TASK.
Copy the records below exactly, leaving out every picture.

EXTRACTED RECORDS.
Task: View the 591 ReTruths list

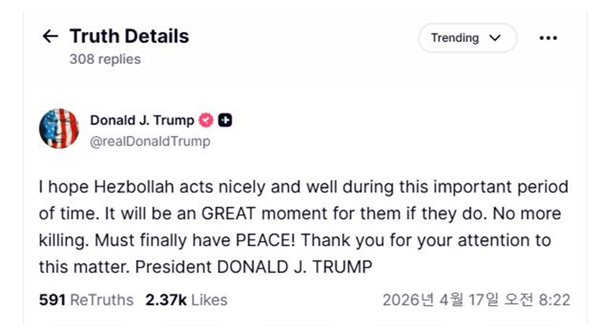Action: 86,300
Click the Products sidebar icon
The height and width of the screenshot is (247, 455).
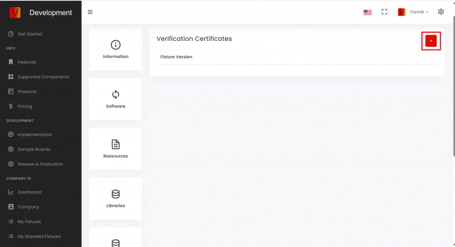click(11, 92)
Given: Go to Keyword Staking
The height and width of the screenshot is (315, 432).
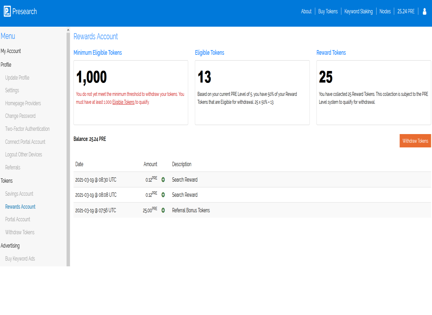Looking at the screenshot, I should [358, 11].
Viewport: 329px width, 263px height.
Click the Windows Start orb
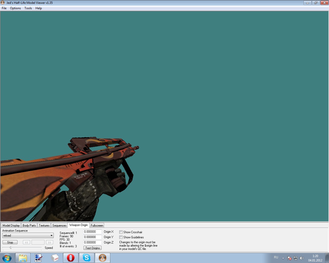click(7, 258)
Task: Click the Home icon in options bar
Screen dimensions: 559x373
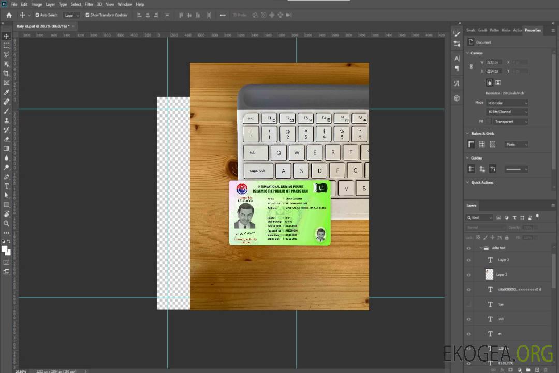Action: pyautogui.click(x=9, y=15)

RESPONSE TO THE TASK.
Task: View the 591 ReTruths list

Action: 86,300
Click the Products sidebar icon
The height and width of the screenshot is (247, 455).
click(11, 92)
Given: Go to Keyword Staking
The height and width of the screenshot is (315, 432).
Looking at the screenshot, I should [358, 11].
Viewport: 329px width, 263px height.
Click the Windows Start orb
click(7, 258)
Task: Click the Home icon in options bar
Screen dimensions: 559x373
Action: pyautogui.click(x=9, y=15)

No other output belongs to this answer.